A Growing Community for Knowledge Management in Africa

Knowledge Management for Global Health

JoAnn Paradis

Management Sciences for Health | Strategic Communications Advisor, African Strategies for Health
Share fair participants Melissa Kirowo and Wycliffe Omanya consider networks for sharing knowledge. Copyright Eva Schiffer. Photo by Jarret Cassaniti.

Share fair participants Melissa Kirowo and Wycliffe Omanya consider networks for sharing knowledge. Copyright Eva Schiffer. Photo by Jarret Cassaniti, courtesy of Photoshare.

As a communicator and advocate in public health, I’ve learned that in order to strengthen or change policies and practices for better health, it is critical to ensure that knowledge about what does and doesn’t work is effectively and systematically captured, disseminated, and applied. Through my work, I am constantly reminded of the interconnectedness and catalytic relationships between strong knowledge management (KM), effective communications efforts, and successful advocacy.

It is for this reason that I was excited to participate on behalf of the African Strategies for Health (ASH) project in the East, Central and Southern Africa Health Community Knowledge Management (KM) Share Fair in Arusha, Tanzania a few weeks ago. The Share Fair was hosted by USAID, the K4Health Project, and two African regional organizations: the East, Central, and Southern Africa Health Community (ECSA-HC) and the East African Community Lake Victoria Basin Commission (LVBC).

I was excited to have the opportunity to connect with regional partners and the nascent KM community across East, Central, and Southern Africa; learn about their efforts in KM and strengthen dialogue and collaboration around technical topics; and explore new tools and tactics for good KM.

In a knowledge café session on storytelling, Stella Muthuri engages participants in a discussion about the vibrancy and value of Photovoice as a KM storytelling practice. Photo by Willow Gerber.
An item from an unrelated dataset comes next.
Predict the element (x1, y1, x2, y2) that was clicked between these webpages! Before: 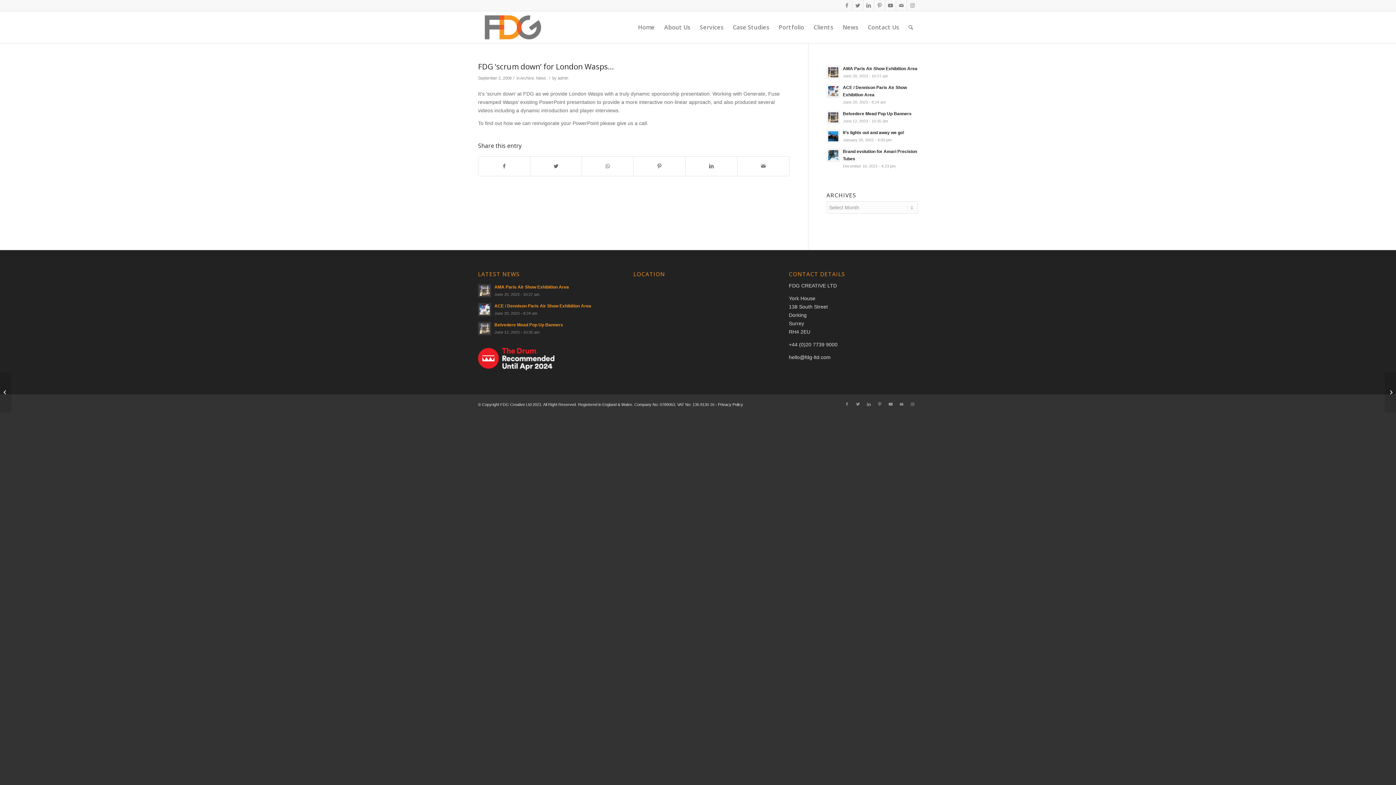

In a knowledge café session on storytelling, Stella Muthuri engages participants in a discussion about the vibrancy and value of Photovoice as a KM storytelling practice. Photo by Willow Gerber.

KM across East Africa

African regional bodies have played an increasingly important role in health and development across the continent. Regional networks and associations often cite knowledge exchange, capacity building, and advocacy as their main objectives, and closely follow current trends and knowledge about health in order to disseminate information, monitor the delivery of services, represent the voice of the community, or advocate for improved policies and practices.

The Share Fair demonstrated how ECSA-HC and LVBC are working towards these goals. The meeting brought together 102 participants from 14 African countries, and included country government representatives as well as members of regional organizations and institutions such as the USAID East Africa Regional Mission and the African Population and Health Research Center (APHRC). The meeting helped foster a community for KM in Africa, and established an online platform—spearheaded by ECSA-HC—to support and connect with colleagues across the region.

KM Tools and Tactics

Throughout the two days, we learned of innovative and practical tools and best practices for strong KM. Two of these struck me as particularly important because of their intersections with communications and advocacy. The first, Photovoice, is an innovative way to engage community members in telling their stories through their own eyes by asking them to photograph their perspectives around specific questions such as, “What barriers do you, a mother in an urban slum, face when seeking balance between employment and child care?” The photos are then used to promote dialogue between these community members and researchers or program implementers, and to enhance processes along research or program implementation. Net-Mapping, another great KM tool, is used to explore common patterns of connections between people to better understand and impact the ways they communicate and ultimately work together.

Ensuring effective communications and advocacy programs requires a deep understanding of the issues and how to apply this knowledge to achieve a desired outcome. I am encouraged by the emergent attention and resourcing of KM across the East African region. The active participation in this forum is clear evidence that global health practitioners across East Africa are interested and excited about using KM to improve both short- and long-term development outcomes (check out #KM4Africa).

Looking forward, the global community has important opportunities to use KM in their own work as well as to use KM practices that support transparent and collaborative engagement in many important gatherings. Thanks to this Share Fair, I look forward to becoming a KM champion in my own way and helping, along with all the other Share Fair participants, to build a culture of knowledge sharing and learning from each other’s experiences.

Comments

Thanks for sharing this reflection of what transpired during the knowledge share fair. Personally among many things I did learn, one aspect which was new to me and it stimulated my thinking further was the whole concept of Collaborating, Learning and Adapting (CLA). Is something which should have been started earlier on. In my view the CLA serves a lot of resources and help avoid duplication of efforts and it ensures maximum benefit from the minimal investments.

Hi Alphonce, thanks for your comments. I agree -- the CLA framework can be helpful when adapted throughout various stages of the program cycle. The continuous process of capturing knowledge, learning from it, and applying it to program strategies or implementation, is key to progress and success. However, being intentional about this requires both human and financial investments, often a big obstacle.